Grouping Using the Muenchian Method

Grouping is a common problem in XSLT stylesheets: how do you take a list of elements and arrange them into groups. One of the most common situations in which it occurs is when you are getting XML output from a database. The database usually gives you results that are structured according to the records in the database. If it's an address book, for example, it might give you something like:

<records>
	<contact id="0001">
		<title>Mr</title>
		<forename>John</forename>
		<surname>Smith</surname>
	</contact>
	<contact id="0002">
		<title>Dr</title>
		<forename>Amy</forename>
		<surname>Jones</surname>
	</contact>
	...
</records>

The problem is how to turn this flat input into a number of lists, grouped by surname, to give something like:

Jones,<br />
	Amy (Dr)<br />
	Brian (Mr)<br />
Smith,<br />
	Fiona (Ms)<br />
	John (Mr)<br />

There are two steps in getting to a solution:

  1. identifying what the surnames are
  2. getting all the contacts that have the same surname

Identifying what the surnames are involves identifying one contact with each surname within the XML, which may as well be the first one that appears in it. One way to find these is to get those contacts that do not have a surname that is the same as a surname of any previous contact:

contact[not(surname = preceding-sibling::contact/surname)]

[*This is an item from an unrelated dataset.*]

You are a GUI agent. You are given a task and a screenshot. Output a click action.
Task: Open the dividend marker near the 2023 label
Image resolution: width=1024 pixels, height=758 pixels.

Once these contacts have been identified, it's easy to find out their surnames, and to gather together all the contacts that have the same surname:

<xsl:apply-templates select="/records/contact[surname = current()/surname]" />

The trouble with this method is that it involves two XPaths that take a lot of processing for big XML sources (such as those from big databases). Searching through all the preceding siblings with the 'preceding-siblings' axis takes a long time if you're near the end of the records. Similarly, getting all the contacts with a certain surname involves looking at every single contact each time. This makes it very inefficient.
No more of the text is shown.